_QUOTED PASSAGE_.

-------------------------

For my current truck, I will take 48V server supplies and modify those to become a charger,
the main reason to do that is because I can get those 3kW supplies for $20.
2 of them can max out a public charging station, 6kW from a J1772.

For vehicle to house from a 48V pack, I would look at used UPS (Uninterruptible Power Supply)
with bad batteries and find one that takes 48V of batteries. These are not the small supplies,
you likely will end up buying a 3 or 5kVA UPS to get this battery voltage.
I even found a cheap 3kVA UPS that takes 120VDC batteries, perfect for my previous truck.
I just had to remove the wire from the external battery pack enclosure and wire it via a
DC breaker into the truck as backup battery, so I could plug the UPS into the truck and get 110VAC
Cor.

-------------------------

_GIVEN ENTRIES_.
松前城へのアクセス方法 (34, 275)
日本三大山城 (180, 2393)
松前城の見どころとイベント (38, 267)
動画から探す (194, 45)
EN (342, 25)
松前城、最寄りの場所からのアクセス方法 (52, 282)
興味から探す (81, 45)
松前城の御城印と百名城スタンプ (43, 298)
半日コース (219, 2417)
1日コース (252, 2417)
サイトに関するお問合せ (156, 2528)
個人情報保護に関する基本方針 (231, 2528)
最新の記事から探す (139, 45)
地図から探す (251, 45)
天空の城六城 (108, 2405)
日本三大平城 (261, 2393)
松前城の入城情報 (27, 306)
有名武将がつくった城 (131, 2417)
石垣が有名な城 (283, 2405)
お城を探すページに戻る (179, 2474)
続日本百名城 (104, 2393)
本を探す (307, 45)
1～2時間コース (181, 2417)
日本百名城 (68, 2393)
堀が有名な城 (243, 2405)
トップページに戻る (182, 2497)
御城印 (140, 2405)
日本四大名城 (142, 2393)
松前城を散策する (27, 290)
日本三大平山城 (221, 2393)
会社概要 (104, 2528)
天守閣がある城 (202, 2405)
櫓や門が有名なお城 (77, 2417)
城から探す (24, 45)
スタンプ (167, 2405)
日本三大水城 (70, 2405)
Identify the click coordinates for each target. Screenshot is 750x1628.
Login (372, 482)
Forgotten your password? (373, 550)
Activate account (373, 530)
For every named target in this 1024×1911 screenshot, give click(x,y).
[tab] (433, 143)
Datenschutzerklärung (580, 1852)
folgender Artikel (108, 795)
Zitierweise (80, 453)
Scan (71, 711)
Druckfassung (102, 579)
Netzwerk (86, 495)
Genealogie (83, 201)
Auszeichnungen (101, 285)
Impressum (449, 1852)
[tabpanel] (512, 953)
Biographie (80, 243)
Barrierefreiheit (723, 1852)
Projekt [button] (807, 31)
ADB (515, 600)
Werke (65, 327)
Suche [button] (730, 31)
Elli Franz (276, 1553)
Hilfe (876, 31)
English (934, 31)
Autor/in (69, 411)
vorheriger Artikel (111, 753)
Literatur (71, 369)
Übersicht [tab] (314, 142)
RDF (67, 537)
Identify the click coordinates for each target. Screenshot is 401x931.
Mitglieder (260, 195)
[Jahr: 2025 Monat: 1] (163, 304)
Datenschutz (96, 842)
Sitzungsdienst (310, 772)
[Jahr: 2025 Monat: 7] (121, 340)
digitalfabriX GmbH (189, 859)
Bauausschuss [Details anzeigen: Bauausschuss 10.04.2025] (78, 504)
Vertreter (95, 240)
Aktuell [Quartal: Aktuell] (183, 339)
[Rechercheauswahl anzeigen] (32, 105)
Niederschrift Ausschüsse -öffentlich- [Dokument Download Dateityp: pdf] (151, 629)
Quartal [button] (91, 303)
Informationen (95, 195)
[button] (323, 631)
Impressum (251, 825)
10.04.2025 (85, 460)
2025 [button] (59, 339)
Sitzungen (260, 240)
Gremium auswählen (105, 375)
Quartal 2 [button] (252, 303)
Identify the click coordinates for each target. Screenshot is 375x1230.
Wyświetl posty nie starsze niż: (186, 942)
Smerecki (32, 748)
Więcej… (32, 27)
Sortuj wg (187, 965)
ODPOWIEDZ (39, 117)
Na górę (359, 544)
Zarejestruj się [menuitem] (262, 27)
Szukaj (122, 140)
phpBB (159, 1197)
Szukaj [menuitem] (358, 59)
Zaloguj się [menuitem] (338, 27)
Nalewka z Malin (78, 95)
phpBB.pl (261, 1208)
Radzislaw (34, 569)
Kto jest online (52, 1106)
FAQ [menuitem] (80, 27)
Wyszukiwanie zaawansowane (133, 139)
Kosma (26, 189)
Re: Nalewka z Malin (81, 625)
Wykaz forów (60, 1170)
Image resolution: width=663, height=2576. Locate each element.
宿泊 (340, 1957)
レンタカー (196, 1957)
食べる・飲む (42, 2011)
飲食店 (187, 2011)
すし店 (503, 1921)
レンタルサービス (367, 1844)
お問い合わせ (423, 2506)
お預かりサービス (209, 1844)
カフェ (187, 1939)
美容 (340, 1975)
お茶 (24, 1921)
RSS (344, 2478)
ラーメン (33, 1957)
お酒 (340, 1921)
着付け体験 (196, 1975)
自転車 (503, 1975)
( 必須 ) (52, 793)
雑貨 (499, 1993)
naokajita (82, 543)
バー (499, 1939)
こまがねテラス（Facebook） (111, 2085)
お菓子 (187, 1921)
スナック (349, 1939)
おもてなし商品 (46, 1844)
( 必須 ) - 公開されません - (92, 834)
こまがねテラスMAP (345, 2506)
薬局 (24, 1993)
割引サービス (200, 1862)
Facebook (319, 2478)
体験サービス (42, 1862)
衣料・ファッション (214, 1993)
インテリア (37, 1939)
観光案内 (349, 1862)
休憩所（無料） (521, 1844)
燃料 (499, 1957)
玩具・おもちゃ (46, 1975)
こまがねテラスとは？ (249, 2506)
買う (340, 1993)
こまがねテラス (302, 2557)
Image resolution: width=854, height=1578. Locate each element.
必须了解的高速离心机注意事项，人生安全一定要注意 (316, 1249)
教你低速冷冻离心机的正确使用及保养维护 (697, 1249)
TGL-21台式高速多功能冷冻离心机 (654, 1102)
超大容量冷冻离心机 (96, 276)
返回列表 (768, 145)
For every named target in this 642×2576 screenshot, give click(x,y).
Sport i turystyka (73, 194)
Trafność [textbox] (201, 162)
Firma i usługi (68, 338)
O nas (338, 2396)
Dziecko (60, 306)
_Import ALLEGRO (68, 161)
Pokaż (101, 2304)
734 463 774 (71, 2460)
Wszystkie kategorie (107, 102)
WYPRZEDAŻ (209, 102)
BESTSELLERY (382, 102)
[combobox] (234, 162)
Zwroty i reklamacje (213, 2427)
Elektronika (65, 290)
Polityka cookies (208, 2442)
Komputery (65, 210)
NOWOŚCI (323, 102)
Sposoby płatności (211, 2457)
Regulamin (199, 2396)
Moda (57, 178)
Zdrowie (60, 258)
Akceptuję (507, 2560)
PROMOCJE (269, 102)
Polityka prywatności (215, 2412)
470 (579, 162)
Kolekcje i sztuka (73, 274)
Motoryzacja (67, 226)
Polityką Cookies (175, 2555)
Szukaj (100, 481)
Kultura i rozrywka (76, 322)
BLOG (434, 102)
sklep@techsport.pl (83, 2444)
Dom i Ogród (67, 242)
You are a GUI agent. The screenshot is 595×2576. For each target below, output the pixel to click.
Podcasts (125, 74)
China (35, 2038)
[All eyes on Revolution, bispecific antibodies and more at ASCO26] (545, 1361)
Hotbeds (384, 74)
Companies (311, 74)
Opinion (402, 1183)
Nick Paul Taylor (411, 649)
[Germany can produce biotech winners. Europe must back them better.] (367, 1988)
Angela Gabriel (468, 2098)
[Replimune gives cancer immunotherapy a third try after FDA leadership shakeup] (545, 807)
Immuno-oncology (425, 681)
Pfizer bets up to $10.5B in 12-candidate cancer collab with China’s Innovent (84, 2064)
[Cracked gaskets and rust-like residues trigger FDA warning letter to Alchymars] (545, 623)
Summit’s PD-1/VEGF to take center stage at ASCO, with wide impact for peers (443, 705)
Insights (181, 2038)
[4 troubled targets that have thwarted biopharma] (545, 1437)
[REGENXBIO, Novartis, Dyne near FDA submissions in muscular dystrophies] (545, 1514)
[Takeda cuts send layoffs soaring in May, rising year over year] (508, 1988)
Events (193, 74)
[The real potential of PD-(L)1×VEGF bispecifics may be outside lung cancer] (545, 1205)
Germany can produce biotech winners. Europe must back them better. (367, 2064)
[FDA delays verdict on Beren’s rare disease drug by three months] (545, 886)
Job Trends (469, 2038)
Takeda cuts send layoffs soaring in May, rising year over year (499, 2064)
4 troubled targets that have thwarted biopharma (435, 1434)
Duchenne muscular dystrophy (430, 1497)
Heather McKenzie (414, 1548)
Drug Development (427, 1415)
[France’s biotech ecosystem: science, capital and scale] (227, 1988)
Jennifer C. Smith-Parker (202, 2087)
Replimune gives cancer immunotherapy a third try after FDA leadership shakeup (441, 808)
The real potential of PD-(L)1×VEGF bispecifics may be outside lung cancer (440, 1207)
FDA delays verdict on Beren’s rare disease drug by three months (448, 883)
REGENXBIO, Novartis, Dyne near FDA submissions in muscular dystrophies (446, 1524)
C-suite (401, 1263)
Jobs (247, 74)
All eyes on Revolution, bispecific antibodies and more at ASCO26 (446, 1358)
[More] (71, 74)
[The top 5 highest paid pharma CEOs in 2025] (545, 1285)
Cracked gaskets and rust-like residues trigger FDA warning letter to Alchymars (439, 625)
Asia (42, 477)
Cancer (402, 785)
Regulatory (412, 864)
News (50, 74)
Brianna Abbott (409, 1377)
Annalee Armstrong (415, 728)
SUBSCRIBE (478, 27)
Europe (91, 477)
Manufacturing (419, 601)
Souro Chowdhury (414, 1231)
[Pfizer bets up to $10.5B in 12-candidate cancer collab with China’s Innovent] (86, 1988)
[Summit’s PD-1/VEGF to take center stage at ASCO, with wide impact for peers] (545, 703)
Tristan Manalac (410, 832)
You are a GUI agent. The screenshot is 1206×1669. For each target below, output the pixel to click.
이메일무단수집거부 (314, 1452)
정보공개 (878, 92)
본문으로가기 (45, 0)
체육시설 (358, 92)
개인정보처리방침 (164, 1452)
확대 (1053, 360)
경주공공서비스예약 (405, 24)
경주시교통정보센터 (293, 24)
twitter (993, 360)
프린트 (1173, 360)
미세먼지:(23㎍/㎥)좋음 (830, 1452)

-------------------------

_TASK ITEM_.
Condense the paragraph beginning "For my current truck" from the passage on truck charging into a short bulleted list that keeps its main facts.

_YOUR SOLUTION_.
- The plan for the current truck is to modify 48V server supplies into a charger.
- The main reason is that these 3kW supplies can be had for $20.
- Two of them can max out a public charging station, drawing 6kW from a J1772.